SOURCE
────────────────────────────────────────

Stout Cake with Irish Cream Frosting

As a food blogger, I feel like – when it comes to all things culinary – I’m pretty much up to date with all of the trends.  I spend a lot of time browsing food blogs, foodie websites, and have more food magazines in my mailbox every month than anything else.

So, when I saw {this post} from I Am Baker a several months ago, I was completely stunned.  It was one of those “Why didn’t I think of that???” moments.  I’ve been putting roses on my cupcakes for a long time now, but it never occurred to me to try it on a cake.

I feel inferior.

Of course, Amanda’s blog posts have always inspired me.  I put her right up there on my Sweetapolita/Bakerella/Sweetopia pedestal, right there among my favorite foodie folks.  They’re all so talented and so fun to read that I suppose it’s ok to feel a little inferior to the likes of them.

See how I try to make myself feel better?

A few weeks ago, I made a wedding cake for my Mom.  She loves wedding cake, probably more than anything else in the whole world.  Maybe even her kids.  Right, Mom?

You don’t have to answer that.  Actually, please don’t answer that.

Anyway, the wedding cake had a beautiful crusting butter cream recipe, so it was the perfect opportunity to try the rose-technique, and it worked like a charm.

And now that I’ve had a few practice runs, I thought it was time to share it with you all.  I’ll share my wedding cake recipe soon, but today we’re going the opposite direction.  This is a chocolate stout cake, frosted with an Irish cream butter cream frosting.

It’s kind of amazing.  The cake is dark and super-moist, with only a slight hint of the stout flavor.  The frosting is sweet and rich with just a light taste of the Irish Cream.

I doubled the recipe and made a four-layer cake, but you don’t have to be like me.  Especially when your husband is trying to look like Captain America for our upcoming beach trip, and won’t even look at the cake for fear of losing his six pack.  (Insert eye roll here.)

I shouldn’t be so hard on him, right?  It just means more cake for me.  (The hub-abs are a plus too, I suppose.)  And Lord knows after two babies, washboard abs are not exactly in my near future, so I might as well eat the cake.

────────────────────────────────────────

SOURCE DATA

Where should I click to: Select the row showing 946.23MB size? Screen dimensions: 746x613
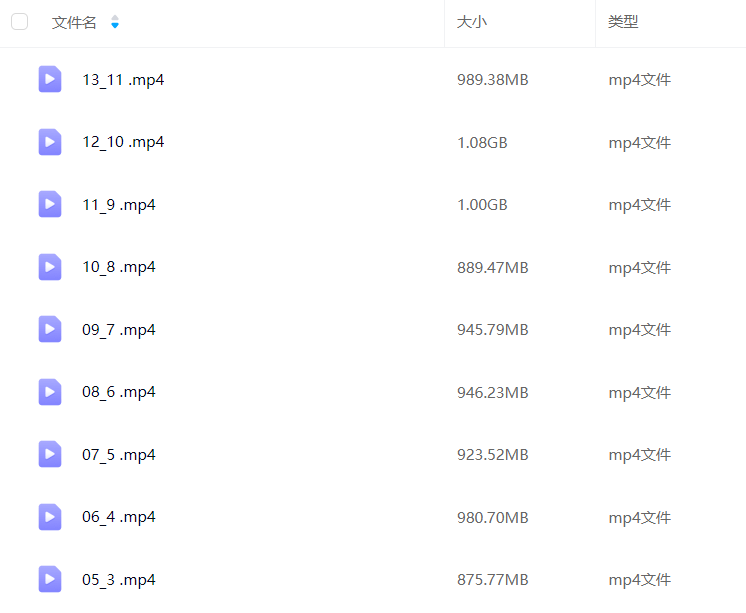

────────────────────────────────────────

CHALLENGES
**1.** Name the three blogs that the stout cake post places alongside Amanda on the author's pedestal.
**2.** Reproduce word for word the part of the stout cake post starting at "You don’t have to answer" and ending at "like a charm.".
**3.** Using the stout cake post, mark each statement yes or no and quote the words that decide it: (a) The author made a four-layer cake. (b) The cake has a strong stout flavor. (c) The author has been putting roses on cakes for a long time.

ANSWERS BY TASK
**1.** Sweetapolita, Bakerella, Sweetopia

**2.**
You don’t have to answer that.  Actually, please don’t answer that.

Anyway, the wedding cake had a beautiful crusting butter cream recipe, so it was the perfect opportunity to try the rose-technique, and it worked like a charm.

**3.**
(a) Yes: "I doubled the recipe and made a four-layer cake"
(b) No: "with only a slight hint of the stout flavor"
(c) No: "I’ve been putting roses on my cupcakes for a long time now, but it never occurred to me to try it on a cake."